Police Take A Prisoner To Strangeways (1910-1920)

Manchester Police (1910-1920): British Pathé

This is a short film lasting less than two minutes. But it’s a fascinating glimpse back to a world of policemen transporting suspects in their locked carriages, pulled by horses.

A Man Is Arrested

The opening scene shows a number of people being rough with a suspect. It’s unfortunate that the room was so dark, which limits how much you can see of the suspect or the men manhandling him. There seem to be two men wearing bowler hats.

Next, we see a police officer on the back of the prisoner transport carriage. He’s sporting a large satchel slung over his shoulders. But the distinctive hat and dark clothing are clear forerunners to the police uniforms we remember from the 1970s and 80s.

Presumably the suspect who appeared in the first scene is now in the carriage.

A large crowd of men has gathered at the gates. Is there news about the suspect, or are they aware there is a filmmaker in town?
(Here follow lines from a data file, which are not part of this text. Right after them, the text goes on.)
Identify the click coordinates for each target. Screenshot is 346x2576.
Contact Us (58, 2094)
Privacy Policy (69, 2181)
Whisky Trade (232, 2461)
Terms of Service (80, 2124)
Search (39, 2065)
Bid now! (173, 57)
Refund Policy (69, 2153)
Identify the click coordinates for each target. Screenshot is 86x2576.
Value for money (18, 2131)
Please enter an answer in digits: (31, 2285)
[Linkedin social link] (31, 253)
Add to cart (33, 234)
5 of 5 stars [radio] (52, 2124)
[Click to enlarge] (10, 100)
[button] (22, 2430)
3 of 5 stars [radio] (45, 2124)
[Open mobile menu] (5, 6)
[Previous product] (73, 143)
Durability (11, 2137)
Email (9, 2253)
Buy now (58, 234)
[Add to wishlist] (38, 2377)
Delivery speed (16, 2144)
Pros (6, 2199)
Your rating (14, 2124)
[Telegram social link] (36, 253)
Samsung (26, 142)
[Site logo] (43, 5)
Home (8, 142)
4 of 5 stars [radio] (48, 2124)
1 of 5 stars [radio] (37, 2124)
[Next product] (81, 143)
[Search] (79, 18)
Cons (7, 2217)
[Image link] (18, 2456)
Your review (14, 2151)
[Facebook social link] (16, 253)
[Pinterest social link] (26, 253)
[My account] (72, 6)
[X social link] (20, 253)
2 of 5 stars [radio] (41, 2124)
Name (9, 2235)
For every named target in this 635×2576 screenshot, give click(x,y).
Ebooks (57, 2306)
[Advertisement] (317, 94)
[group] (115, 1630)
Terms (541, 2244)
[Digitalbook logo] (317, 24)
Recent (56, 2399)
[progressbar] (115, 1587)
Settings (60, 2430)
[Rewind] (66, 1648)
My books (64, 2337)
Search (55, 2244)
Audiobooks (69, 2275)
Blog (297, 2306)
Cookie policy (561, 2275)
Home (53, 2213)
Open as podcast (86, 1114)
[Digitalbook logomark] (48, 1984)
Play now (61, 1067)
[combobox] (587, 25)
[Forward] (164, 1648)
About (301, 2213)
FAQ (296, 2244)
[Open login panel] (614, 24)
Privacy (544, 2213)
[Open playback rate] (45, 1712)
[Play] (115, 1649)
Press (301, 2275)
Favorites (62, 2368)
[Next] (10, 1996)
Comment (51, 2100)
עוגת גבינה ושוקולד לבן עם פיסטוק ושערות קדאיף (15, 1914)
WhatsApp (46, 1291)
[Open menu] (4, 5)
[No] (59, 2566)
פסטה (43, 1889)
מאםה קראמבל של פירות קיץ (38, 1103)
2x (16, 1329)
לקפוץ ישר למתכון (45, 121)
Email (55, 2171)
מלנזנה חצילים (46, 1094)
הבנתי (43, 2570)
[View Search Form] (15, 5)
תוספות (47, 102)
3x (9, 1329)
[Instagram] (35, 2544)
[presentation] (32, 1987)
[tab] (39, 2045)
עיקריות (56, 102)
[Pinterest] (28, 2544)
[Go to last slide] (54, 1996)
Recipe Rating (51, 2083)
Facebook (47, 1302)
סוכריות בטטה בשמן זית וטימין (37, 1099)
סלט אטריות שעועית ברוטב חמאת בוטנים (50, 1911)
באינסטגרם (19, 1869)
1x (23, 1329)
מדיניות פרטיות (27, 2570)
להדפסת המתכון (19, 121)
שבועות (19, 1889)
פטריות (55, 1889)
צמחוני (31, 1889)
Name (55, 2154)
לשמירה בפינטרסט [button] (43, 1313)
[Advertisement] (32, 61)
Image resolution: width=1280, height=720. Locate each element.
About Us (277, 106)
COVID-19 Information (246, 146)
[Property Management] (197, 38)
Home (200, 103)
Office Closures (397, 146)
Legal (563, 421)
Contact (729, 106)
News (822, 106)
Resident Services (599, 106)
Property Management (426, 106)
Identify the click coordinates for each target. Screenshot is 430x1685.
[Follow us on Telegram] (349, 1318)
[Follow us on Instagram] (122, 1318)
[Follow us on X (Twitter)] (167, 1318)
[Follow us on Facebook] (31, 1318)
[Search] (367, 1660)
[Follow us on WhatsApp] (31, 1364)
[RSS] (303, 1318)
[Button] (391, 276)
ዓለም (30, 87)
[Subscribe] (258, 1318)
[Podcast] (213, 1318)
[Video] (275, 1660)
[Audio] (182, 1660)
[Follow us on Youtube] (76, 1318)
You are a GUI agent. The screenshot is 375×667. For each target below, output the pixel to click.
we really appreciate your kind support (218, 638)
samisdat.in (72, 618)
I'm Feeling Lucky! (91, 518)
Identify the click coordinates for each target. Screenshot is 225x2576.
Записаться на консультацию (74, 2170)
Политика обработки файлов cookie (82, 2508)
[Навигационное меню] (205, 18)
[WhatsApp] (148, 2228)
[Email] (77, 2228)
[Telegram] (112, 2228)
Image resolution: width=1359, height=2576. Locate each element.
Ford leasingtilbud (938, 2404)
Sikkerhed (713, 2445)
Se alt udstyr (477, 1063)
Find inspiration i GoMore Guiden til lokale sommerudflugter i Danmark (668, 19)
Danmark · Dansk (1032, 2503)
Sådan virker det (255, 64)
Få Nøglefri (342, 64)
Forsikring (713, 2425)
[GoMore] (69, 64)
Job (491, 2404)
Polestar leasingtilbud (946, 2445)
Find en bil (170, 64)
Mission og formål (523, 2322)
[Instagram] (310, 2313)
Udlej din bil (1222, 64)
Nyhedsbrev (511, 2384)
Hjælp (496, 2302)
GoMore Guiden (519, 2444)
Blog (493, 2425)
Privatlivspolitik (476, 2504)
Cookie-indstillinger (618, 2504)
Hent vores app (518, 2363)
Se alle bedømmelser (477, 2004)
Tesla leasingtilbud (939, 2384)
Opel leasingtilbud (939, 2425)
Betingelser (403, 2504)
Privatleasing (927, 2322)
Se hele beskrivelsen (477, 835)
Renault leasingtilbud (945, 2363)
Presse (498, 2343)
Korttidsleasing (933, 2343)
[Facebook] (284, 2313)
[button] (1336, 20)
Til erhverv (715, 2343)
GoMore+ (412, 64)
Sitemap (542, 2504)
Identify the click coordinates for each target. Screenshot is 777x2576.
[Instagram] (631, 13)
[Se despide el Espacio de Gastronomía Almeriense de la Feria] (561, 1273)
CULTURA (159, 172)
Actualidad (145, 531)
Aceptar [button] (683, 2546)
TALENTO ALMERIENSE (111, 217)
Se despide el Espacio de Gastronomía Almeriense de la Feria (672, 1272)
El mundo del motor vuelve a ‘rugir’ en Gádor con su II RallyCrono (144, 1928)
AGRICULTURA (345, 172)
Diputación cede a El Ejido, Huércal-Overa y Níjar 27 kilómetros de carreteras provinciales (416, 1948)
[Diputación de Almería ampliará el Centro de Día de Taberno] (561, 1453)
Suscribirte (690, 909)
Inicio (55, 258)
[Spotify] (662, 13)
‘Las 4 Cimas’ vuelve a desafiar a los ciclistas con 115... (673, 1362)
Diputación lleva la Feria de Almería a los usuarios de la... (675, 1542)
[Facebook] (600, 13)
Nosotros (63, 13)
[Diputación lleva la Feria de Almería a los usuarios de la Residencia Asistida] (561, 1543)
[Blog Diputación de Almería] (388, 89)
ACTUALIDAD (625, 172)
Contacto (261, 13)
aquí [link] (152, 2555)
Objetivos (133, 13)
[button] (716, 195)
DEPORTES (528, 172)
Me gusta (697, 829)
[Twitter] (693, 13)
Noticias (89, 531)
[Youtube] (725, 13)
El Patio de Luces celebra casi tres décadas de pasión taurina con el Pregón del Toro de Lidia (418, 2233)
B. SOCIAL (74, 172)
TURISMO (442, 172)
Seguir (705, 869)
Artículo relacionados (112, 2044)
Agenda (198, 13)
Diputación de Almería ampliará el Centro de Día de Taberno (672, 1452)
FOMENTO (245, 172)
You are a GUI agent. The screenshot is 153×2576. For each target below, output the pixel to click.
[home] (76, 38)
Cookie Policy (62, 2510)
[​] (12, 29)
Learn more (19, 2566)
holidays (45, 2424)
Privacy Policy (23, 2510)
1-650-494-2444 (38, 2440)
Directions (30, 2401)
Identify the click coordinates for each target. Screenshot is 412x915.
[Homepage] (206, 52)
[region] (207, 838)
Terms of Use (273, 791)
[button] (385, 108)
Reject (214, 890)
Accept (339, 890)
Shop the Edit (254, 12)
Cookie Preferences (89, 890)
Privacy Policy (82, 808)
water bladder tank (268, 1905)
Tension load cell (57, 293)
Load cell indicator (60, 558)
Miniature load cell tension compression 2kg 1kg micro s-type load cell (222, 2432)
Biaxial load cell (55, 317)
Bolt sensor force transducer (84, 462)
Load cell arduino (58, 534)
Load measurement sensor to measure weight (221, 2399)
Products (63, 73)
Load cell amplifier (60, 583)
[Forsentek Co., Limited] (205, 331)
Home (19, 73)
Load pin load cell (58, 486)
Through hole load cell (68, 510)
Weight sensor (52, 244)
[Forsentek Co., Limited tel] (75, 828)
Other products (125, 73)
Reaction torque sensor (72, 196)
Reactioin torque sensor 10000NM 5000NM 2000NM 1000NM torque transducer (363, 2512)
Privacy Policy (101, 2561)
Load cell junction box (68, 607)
They initially all keep staring down the alley towards the camera as the carriage leaves the gates, but then they do turn to watch the carriage head down the street

Arrival At Strangeways

The streets seem to be gloomy. Perhaps it’s the effect of coal fires in homes and industrial buildings, or maybe just a drizzly day.

HM Prison Manchester, built in 1868 to an Alfred Waterhouse design and still in operation as a high-security men’s prison even today, is commonly known as Strangeways. Costing £170,000 to build and with an initial capacity of 1,000 inmates, the prison had a distinctive entrance building which appears in this film. 

When the prisoner transport arrives at the prison, two sets of doors are opened. The first is the outer wooden door, quickly followed by the interior metal gates.

The officers move quickly to close both sets of gates before the prisoner transport carriage stops to release its human cargo.